The US Armed Services allowed many of their technology text books to be available to the general public and I still have one "Radar Circuit Analysis" issued by US Air Command.
Not sure what UK Radar text-books were available in 1955 but this was a 1960 reprint, beautifully presented and relatively easy on a once active young RO's brain !


----------



## david.hopcroft (Jun 29, 2005)

I recently found my old tech books and college notes from 1962/3 at Riversdale. We used R.N.Renton's Telecommunications Principles. It is amazing to look at the college notes and think how things have changed. How simple and easy it was then. I did the Radar course after my first trip in 1964. We had a Marconi MkIV Radiolocator to work with. There was also a Decca 606 that was largely for us just to look at !

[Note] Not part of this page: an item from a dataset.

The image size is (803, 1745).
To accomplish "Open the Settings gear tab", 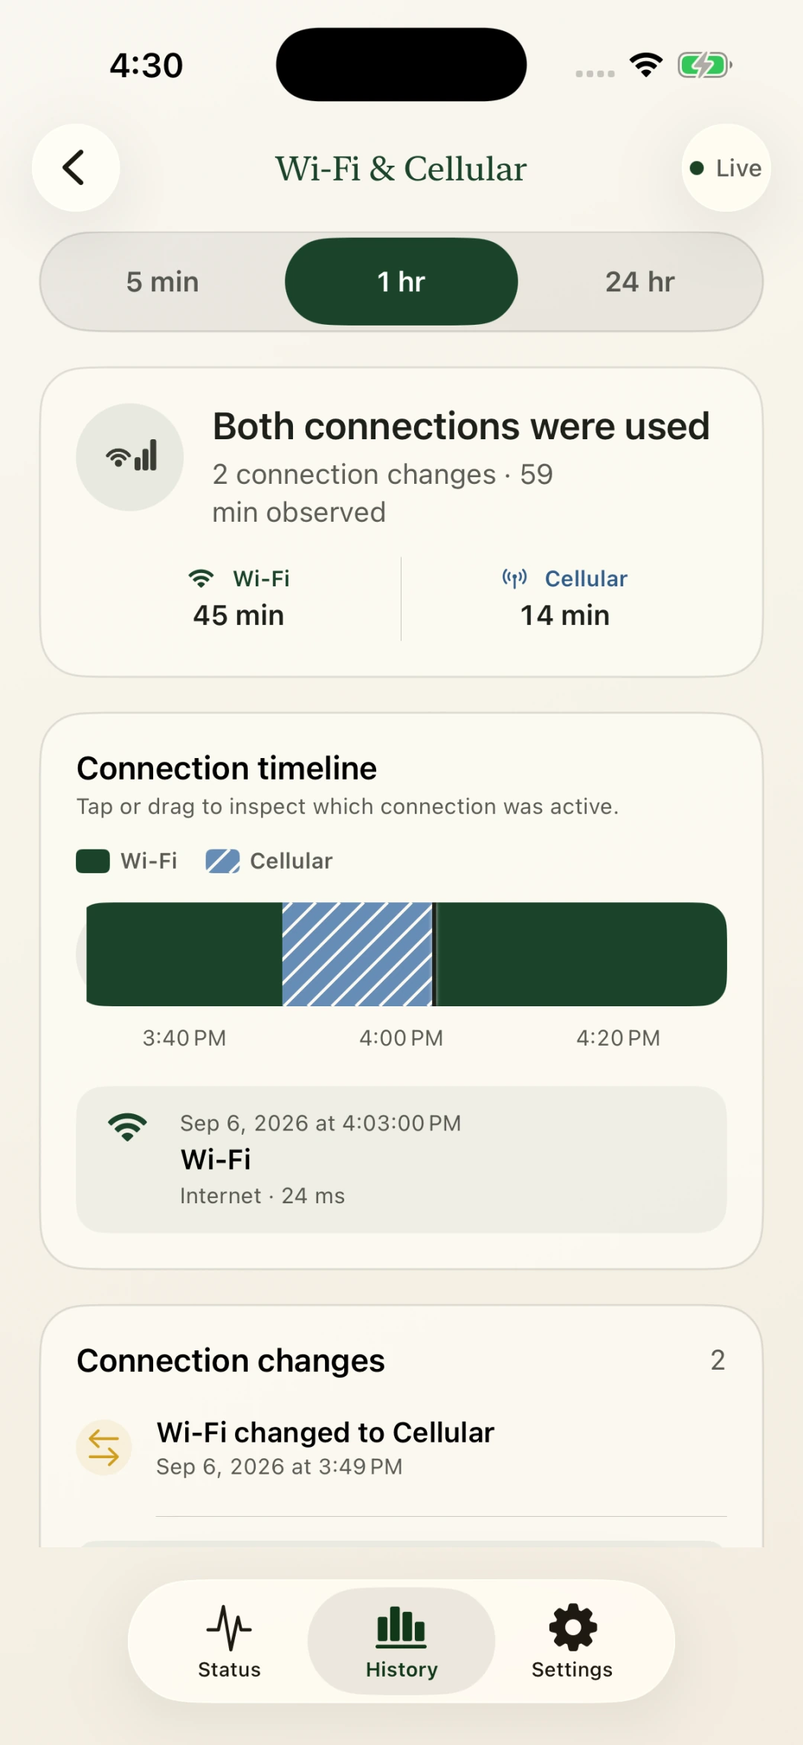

The college notes are about three inches thick in a gold embossed 'Riversdale Technical College' folder and are all hand-written with an ink fountain pen !!

David

+


----------



## david.hopcroft (Jun 29, 2005)

How many of us found these indispensable when trying to raise WCC for Gulf loading orders from the Indian Ocean on a statically charged night ?

David


----------



## Varley (Oct 1, 2006)

Perhaps if Flanders and Swann had done a number on them?


----------